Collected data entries
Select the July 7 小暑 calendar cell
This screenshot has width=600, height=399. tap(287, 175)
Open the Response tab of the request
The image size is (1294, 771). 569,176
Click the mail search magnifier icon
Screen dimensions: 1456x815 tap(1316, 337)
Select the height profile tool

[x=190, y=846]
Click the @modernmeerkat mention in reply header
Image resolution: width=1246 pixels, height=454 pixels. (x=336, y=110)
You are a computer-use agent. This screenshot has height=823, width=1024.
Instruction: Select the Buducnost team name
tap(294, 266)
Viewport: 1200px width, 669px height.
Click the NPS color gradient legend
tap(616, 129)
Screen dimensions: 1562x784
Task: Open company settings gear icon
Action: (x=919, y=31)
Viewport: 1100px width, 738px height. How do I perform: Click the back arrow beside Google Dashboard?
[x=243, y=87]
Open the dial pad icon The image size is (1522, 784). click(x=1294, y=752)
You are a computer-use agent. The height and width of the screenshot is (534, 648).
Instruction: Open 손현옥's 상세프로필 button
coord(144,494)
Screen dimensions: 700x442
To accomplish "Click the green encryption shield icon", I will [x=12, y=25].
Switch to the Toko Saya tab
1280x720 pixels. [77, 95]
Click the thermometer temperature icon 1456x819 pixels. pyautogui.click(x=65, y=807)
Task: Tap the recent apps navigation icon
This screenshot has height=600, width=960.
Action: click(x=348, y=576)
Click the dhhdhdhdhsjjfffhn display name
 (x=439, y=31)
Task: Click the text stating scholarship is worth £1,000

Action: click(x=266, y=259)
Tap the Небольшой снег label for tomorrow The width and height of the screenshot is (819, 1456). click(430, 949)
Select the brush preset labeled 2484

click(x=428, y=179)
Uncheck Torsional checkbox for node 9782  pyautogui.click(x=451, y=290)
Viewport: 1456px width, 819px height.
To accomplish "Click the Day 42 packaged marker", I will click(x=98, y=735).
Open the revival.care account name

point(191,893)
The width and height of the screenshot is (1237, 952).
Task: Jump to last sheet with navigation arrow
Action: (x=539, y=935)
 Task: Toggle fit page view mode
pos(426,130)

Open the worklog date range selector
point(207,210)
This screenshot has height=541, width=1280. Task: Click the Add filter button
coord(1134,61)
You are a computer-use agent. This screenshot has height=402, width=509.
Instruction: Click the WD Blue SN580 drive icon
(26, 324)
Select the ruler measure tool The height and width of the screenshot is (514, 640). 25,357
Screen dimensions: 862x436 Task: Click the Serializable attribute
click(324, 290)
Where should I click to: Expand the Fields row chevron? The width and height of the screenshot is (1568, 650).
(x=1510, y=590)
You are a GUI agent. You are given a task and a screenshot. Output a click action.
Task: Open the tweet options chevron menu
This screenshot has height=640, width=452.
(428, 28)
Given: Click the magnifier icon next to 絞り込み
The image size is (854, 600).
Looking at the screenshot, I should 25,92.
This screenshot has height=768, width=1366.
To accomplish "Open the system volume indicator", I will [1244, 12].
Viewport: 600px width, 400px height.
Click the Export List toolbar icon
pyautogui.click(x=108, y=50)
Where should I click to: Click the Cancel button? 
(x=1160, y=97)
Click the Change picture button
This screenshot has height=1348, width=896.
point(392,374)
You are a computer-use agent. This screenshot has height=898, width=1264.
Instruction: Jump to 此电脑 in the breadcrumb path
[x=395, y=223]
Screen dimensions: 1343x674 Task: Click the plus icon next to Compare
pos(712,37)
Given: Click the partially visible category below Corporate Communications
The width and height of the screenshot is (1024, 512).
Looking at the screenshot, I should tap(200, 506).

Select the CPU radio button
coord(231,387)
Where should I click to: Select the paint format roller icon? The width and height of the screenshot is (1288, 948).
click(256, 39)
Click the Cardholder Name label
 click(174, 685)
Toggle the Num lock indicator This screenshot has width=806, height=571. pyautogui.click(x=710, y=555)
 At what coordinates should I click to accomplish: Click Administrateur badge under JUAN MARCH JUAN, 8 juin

What you need to do: Start at the first line of the entries and stop at the line with "has height=823, width=1024.". Retype each of those lines exactly, both ends included.

Solved problem:
Select the July 7 小暑 calendar cell
This screenshot has width=600, height=399. tap(287, 175)
Open the Response tab of the request
The image size is (1294, 771). 569,176
Click the mail search magnifier icon
Screen dimensions: 1456x815 tap(1316, 337)
Select the height profile tool

[x=190, y=846]
Click the @modernmeerkat mention in reply header
Image resolution: width=1246 pixels, height=454 pixels. (x=336, y=110)
You are a computer-use agent. This screenshot has height=823, width=1024.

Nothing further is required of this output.